§ Exercise brief: Once you reach the line containing "You are a GUI", return it and every line after it exactly, through the end of the records below, with no pictures.

§ Provided data:

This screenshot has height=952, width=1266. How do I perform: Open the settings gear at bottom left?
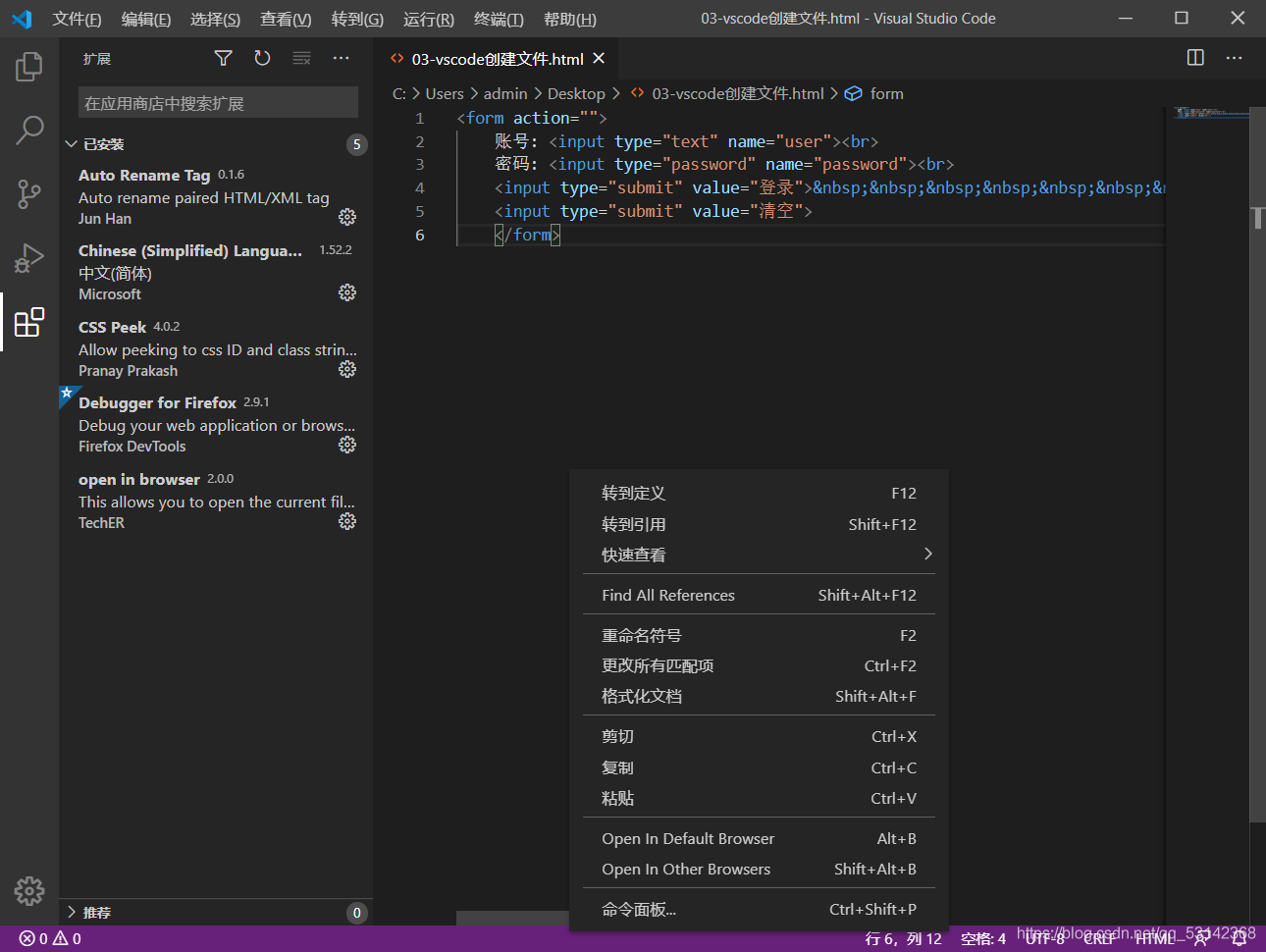tap(29, 890)
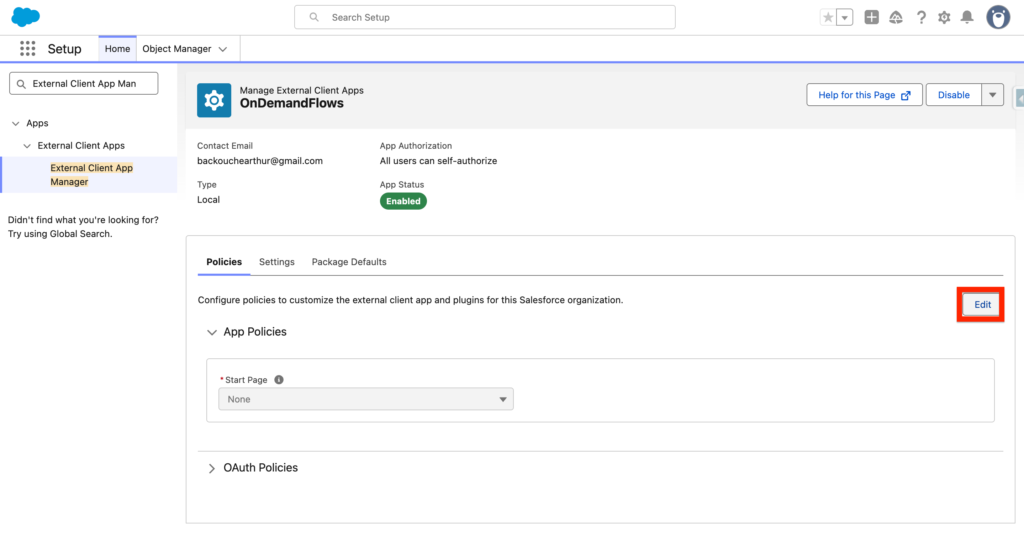Open the dropdown arrow beside Disable
Image resolution: width=1024 pixels, height=553 pixels.
tap(992, 95)
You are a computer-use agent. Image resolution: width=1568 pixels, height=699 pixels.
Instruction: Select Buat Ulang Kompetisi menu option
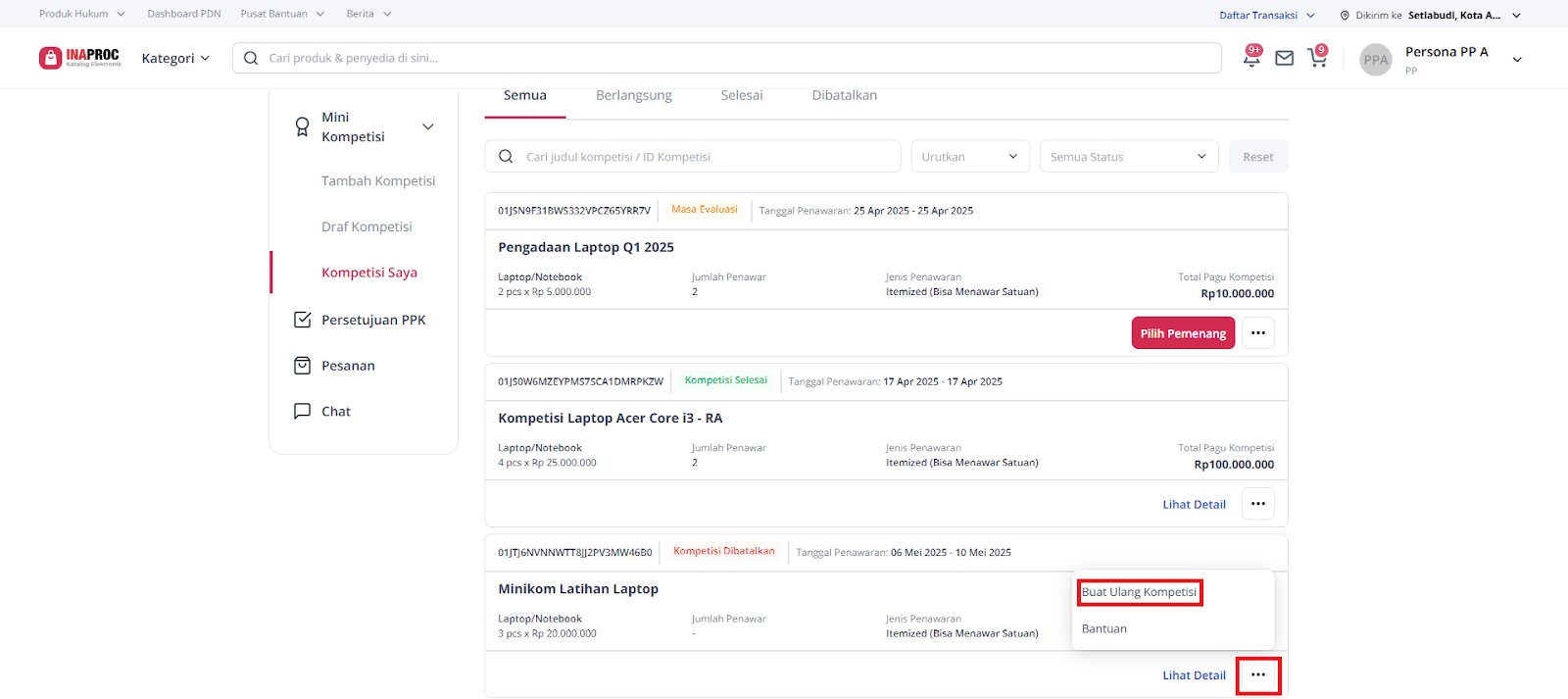(1139, 592)
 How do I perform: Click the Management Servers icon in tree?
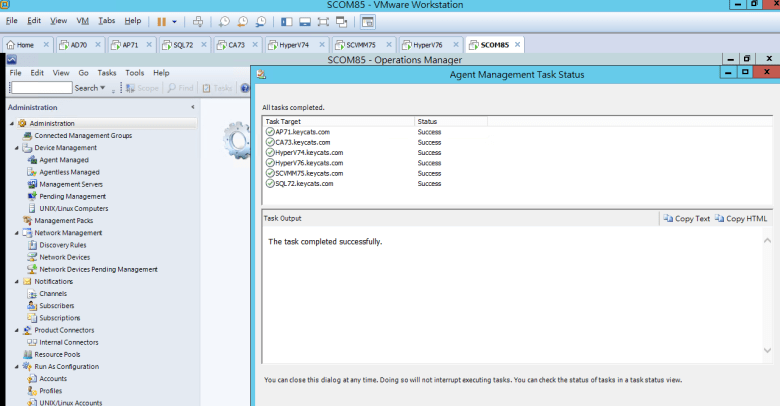pos(32,184)
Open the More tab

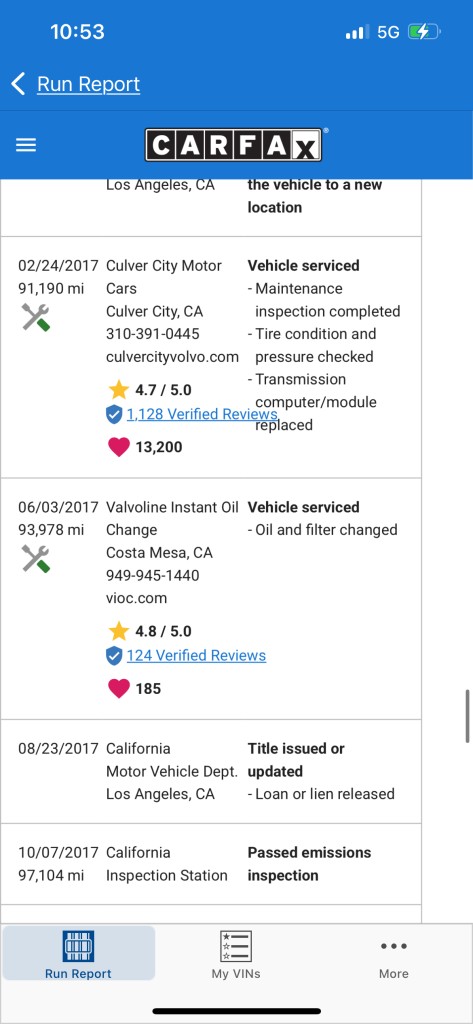pos(394,954)
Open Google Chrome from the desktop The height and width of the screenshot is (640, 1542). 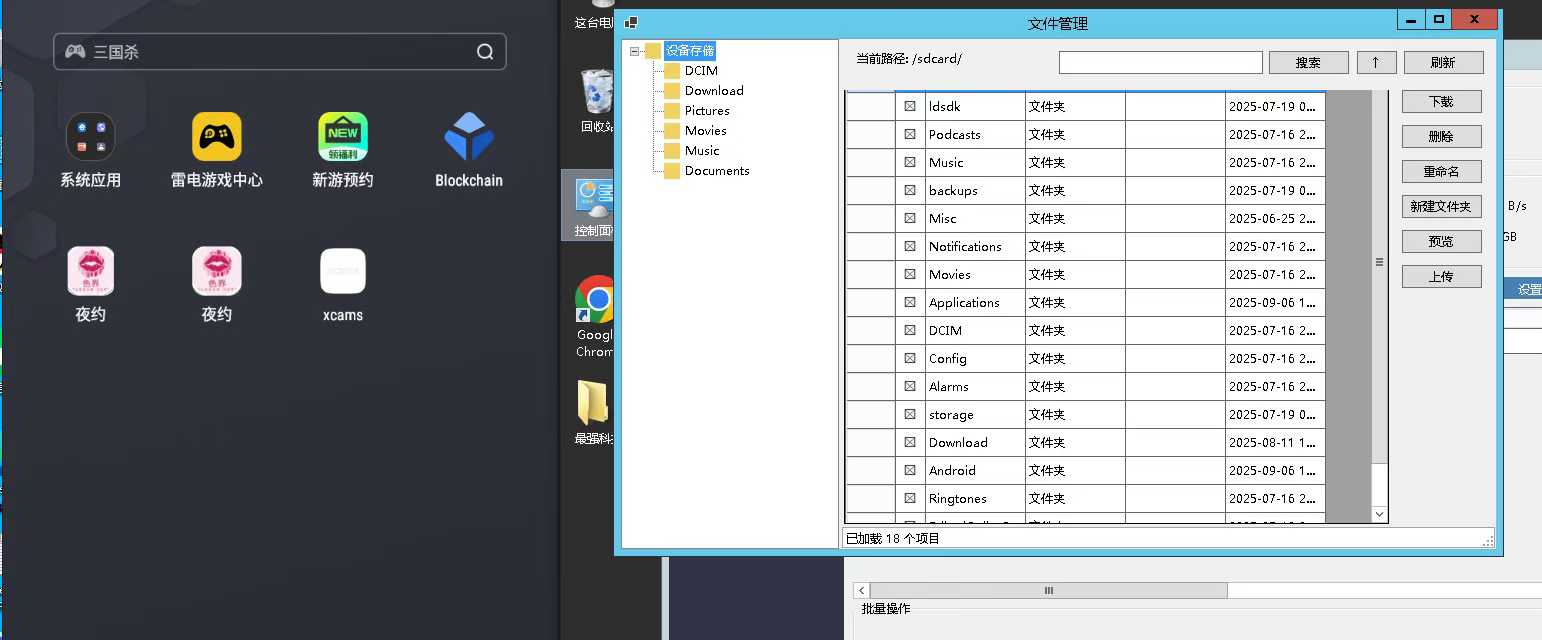[595, 300]
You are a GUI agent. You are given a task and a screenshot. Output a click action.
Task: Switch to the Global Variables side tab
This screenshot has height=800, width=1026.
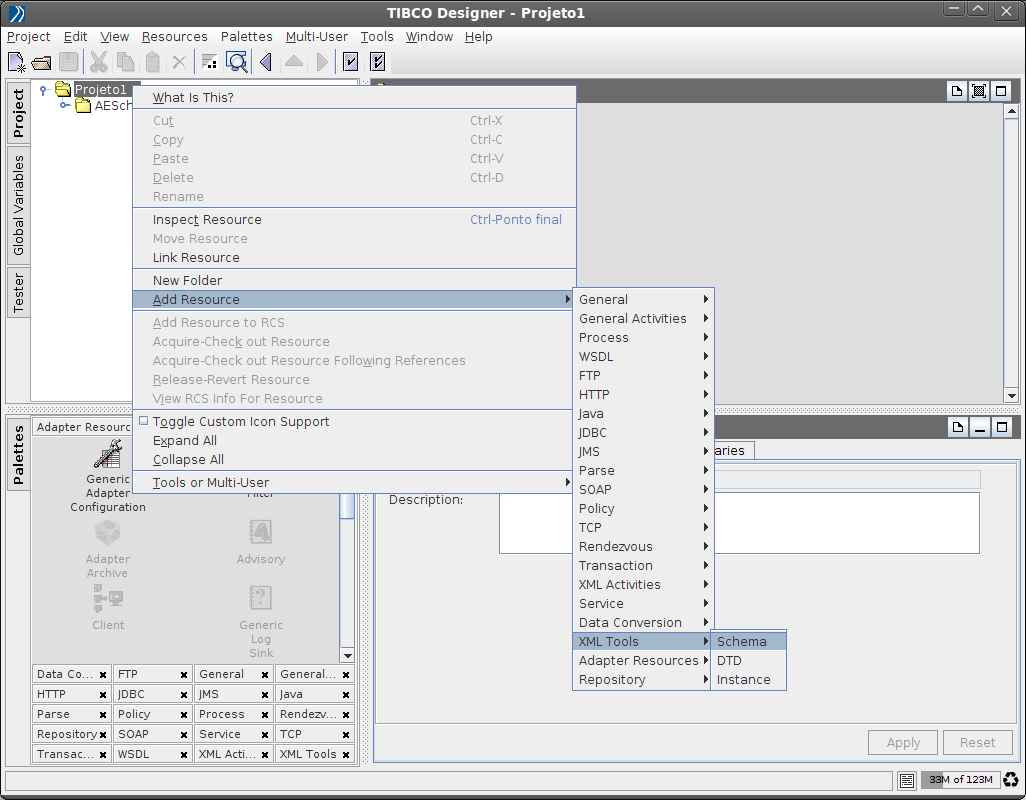click(18, 205)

§ Response:
You are a GUI agent. You are given a task and a screenshot. Output a click action.
Task: Switch to the Global Variables side tab
This screenshot has height=800, width=1026.
click(18, 205)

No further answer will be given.